If you forgot, don’t feel guilty – almost two-thirds of Brits have no idea that their saint’s day falls on 23 April each year.
Now that you know it’s TODAY, we’re going to share some interesting facts and anecdotes with you about dragon-slaying George.
So who was St George?
Legend says that St George, the patron saint of England, slayed a man-eating dragon and saved a princess – all at the same time.
The story – admittedly, maybe a tall tale – has been well-known for over a thousand years.
And there is some basis for it. St George did exist but, in actuality, he is believed to have been a third-century Roman soldier who was tortured and executed for protesting against Emperor Diocletian’s torture of Christians.

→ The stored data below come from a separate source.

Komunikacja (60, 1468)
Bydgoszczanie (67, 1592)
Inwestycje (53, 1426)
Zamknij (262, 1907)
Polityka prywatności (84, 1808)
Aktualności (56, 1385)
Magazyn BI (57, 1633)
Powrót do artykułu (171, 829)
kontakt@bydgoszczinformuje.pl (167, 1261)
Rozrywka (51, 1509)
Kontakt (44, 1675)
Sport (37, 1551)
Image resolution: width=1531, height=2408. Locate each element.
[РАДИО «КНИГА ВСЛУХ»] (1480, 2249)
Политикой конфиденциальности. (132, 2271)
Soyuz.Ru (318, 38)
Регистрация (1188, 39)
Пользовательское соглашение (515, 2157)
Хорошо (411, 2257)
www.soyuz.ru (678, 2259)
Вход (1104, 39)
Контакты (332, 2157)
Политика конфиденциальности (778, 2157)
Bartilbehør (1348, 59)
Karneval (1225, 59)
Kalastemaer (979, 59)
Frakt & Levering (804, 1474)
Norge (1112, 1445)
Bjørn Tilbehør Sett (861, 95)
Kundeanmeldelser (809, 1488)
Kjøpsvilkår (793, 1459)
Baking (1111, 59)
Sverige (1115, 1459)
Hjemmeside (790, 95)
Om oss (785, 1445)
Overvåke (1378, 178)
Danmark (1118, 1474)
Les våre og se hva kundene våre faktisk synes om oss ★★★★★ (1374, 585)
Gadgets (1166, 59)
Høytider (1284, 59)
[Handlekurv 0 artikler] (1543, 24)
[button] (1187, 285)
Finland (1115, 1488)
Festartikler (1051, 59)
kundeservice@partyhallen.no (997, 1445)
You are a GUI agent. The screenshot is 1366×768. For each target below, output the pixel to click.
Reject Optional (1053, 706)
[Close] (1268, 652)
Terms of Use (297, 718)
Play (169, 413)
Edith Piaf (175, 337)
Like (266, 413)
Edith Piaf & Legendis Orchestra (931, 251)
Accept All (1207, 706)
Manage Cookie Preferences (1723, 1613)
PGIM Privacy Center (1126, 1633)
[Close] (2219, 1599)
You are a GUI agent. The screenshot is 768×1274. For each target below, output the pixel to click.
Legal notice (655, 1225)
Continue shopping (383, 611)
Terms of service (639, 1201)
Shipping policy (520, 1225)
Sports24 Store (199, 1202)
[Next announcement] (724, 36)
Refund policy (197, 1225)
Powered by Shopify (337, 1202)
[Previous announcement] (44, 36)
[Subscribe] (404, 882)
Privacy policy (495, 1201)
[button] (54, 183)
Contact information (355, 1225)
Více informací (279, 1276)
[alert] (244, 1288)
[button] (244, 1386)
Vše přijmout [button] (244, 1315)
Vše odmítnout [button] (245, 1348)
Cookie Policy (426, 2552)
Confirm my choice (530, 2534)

He had a bit of a rough time of it if the myths are anything to go by. He supposedly survived being boiled alive in molten lead, was forced to swallow poison and crushed between two spiked wheels, before finally being beheaded.
Was he even English?
It turns out that Georgie boy may not even have been English. But he’s the sort of patron saint that is important because of what he represents: the traditional English ideals of honour, bravery, gallantry and good triumphing over evil.
The St George story is symbolic of good being victorious over evil. In medieval mythology the devil was depicted as a dragon – George’s adversary.
Is he just for England?
No. St George is the patron saint of a number of places including Aragon, Catalonia, Georgia, Lithuania, Palestine, Portugal, Germany and Greece.
He protects soldiers, archers, cavalry, chivalry, farmers and field workers, riders, saddlers, and the Scouts. He is also the patron saint against some delightful ailments like herpes, leprosy, the plague and syphilis.
How is the day celebrated?
Well, it isn’t really. England’s saint’s day is not marked with a national holiday. It used to be but the practice came to an end in the 18th century. Likewise, there aren’t very many traditions associated with St George’s Day.
There are, however, a few ways you can mark the day, with the most traditional one being to wear a red rose (England’s national flower).
Coincidentally, today is also William Shakespeare’s birthday – strangely, he was born and died on 23 April – so you could read a few lines from the Bard to mark the occasion.